──────── Records for the exercise ────────

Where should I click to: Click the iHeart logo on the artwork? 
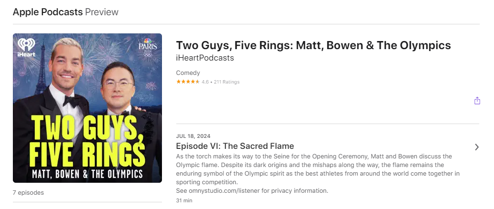(x=27, y=48)
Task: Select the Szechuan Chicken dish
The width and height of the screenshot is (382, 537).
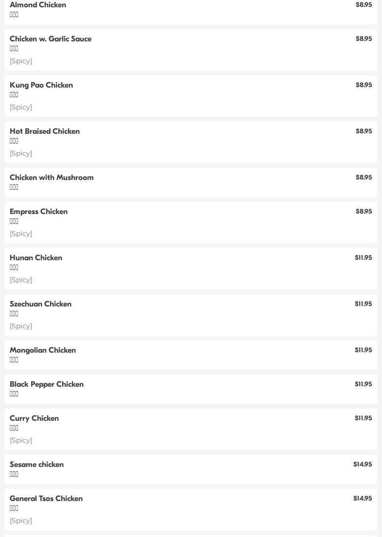Action: pyautogui.click(x=40, y=304)
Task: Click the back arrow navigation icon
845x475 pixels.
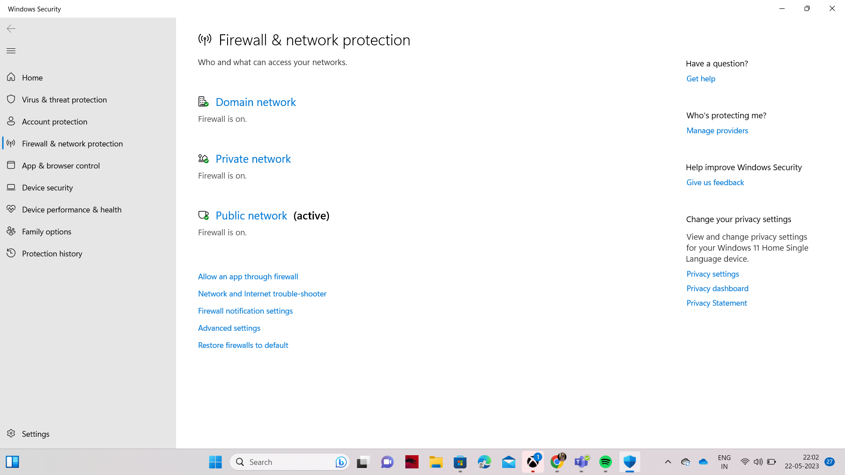Action: (x=11, y=28)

────────

● **Directions for this task**
Copy out the records above, swapping every "Task" for "Step" and leaving everything else unchanged. Leave the pictures out.

● **Output of the exercise**
Where should I click to: Click the iHeart logo on the artwork? 
(x=27, y=48)
Step: Select the Szechuan Chicken dish
The width and height of the screenshot is (382, 537).
Action: pyautogui.click(x=40, y=304)
Step: Click the back arrow navigation icon
845x475 pixels.
Action: (x=11, y=28)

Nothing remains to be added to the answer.